Becuase... uh... they both have at least some minor elements of dominance and submission in them so there's an obvious corollary. Further, when you look at what "traditional marriage" REALLY means, it's more like "non-consensual slavery" than anything Carol and I are doing. I do not identify one little iota with "traditional marriage". I am repulsed by it.

If the man works and the woman stays home, that is how I grew up. I think that may be how many of you grew up. All that seems like normal stuff to me and not at all kinked.
It's not kinked. What's that got to do with anything?
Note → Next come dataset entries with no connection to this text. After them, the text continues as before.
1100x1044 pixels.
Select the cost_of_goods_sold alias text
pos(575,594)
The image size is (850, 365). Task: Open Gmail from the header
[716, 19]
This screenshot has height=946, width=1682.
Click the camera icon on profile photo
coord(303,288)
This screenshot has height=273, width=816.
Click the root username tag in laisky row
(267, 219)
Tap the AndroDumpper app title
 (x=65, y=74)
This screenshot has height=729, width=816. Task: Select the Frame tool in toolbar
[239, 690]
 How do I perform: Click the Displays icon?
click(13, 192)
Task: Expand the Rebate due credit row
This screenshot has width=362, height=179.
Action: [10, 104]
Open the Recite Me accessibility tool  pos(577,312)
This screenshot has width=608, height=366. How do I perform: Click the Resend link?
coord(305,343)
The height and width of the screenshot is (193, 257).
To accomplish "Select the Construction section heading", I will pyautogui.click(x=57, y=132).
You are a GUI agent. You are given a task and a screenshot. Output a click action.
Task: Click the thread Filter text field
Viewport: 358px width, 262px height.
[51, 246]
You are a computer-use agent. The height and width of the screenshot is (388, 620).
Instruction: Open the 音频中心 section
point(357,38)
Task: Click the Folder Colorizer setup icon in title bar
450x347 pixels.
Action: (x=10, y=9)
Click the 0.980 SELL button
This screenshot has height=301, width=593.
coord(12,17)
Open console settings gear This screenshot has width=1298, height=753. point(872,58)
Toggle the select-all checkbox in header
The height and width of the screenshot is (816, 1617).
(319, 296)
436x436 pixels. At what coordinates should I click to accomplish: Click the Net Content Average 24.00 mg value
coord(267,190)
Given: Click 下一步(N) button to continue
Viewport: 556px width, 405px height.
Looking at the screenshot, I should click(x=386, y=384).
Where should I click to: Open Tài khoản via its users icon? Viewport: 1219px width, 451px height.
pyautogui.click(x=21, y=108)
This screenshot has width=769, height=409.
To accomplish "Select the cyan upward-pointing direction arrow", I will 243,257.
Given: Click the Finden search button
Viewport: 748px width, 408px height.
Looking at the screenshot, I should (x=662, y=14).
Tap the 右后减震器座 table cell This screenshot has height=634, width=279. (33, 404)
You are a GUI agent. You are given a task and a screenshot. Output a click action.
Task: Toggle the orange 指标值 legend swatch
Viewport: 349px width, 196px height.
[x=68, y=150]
If I were a housewife I would say I was a housewife and not be concerned about people who assumed I was being stiffled in some way. If I were a housewife and occasionally indulged in kinky play I would think I was just like any other couple who need some excitement in their sex lives.
Yup. In fact, one of the ways I describe Carol is, "My ordinary, perfectly normal vanilla wife who just happens to obey."

but they were just ordinary people.
I believe in "ordinary people" even less than I believe in the Easter Bunny. I've never personally met an ordinary person.

I don't understand why anyone would identify with bdsm (d/s) if kink was not a major part of the component.
Because D/s is? Am I missing something? Specifically I find enough overlap on the D/s components to make discussion here worthwhile so I say. I don't exactly identify as either BDSM or kink.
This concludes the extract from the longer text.